A quel genio non dico nemmeno grazie. Il farsi da sé è sempre relativo. Ma il borghese chiede nulla alla società se non conta di restituire alla società, e di restituire con gli interessi. Egli vuole essere magari in credito verso la società, non in debito, al momento di fare i conti. Farsi da sé non è farsi per sé.

Andandosene da questo mondo (il più tardi possibile), il borghese ama lasciare ai posteri un regalo, così come egli nascendo ricevette un regalo dai predecessori. E il regalo che lascia lo ha accumulato in ogni istante della sua vita, cercando di fare della sua vita un capolavoro.

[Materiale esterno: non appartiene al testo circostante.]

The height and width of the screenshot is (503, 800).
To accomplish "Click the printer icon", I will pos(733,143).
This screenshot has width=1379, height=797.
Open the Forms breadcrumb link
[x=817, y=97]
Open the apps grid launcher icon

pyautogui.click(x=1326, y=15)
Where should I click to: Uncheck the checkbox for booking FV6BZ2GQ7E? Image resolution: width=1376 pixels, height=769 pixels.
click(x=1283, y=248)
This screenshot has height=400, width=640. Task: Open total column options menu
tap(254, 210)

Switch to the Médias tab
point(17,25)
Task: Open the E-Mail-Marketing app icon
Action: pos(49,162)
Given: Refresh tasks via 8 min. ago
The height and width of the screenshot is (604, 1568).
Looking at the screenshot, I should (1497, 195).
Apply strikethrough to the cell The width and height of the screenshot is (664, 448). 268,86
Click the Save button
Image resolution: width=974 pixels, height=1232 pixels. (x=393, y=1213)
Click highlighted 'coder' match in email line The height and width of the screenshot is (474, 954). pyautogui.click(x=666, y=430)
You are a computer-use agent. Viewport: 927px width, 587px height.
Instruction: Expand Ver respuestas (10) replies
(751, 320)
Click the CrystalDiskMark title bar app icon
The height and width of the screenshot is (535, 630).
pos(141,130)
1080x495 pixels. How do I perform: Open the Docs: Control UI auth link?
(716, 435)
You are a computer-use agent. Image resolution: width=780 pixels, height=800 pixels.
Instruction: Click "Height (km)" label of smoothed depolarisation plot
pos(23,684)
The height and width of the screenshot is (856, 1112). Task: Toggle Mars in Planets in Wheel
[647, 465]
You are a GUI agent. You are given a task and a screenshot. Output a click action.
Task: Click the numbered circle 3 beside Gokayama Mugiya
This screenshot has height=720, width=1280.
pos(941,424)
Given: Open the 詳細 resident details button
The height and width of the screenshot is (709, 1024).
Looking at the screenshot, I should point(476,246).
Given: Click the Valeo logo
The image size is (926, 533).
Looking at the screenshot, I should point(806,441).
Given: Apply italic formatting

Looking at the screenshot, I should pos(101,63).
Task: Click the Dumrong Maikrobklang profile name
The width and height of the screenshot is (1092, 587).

Non tutti possono inventare il salame, anche perché più di una volta non lo si inventa. Ma tutti possono inventare qualcosa o almeno provarci. Qualcosa che, se non è grande, potrebbe un giorno forse diventarlo, dopo secoli. Quando si chiese a Faraday a che servisse una sua scoperta appena fatta, la risposta memorabile fu: «A che serve un bambino?»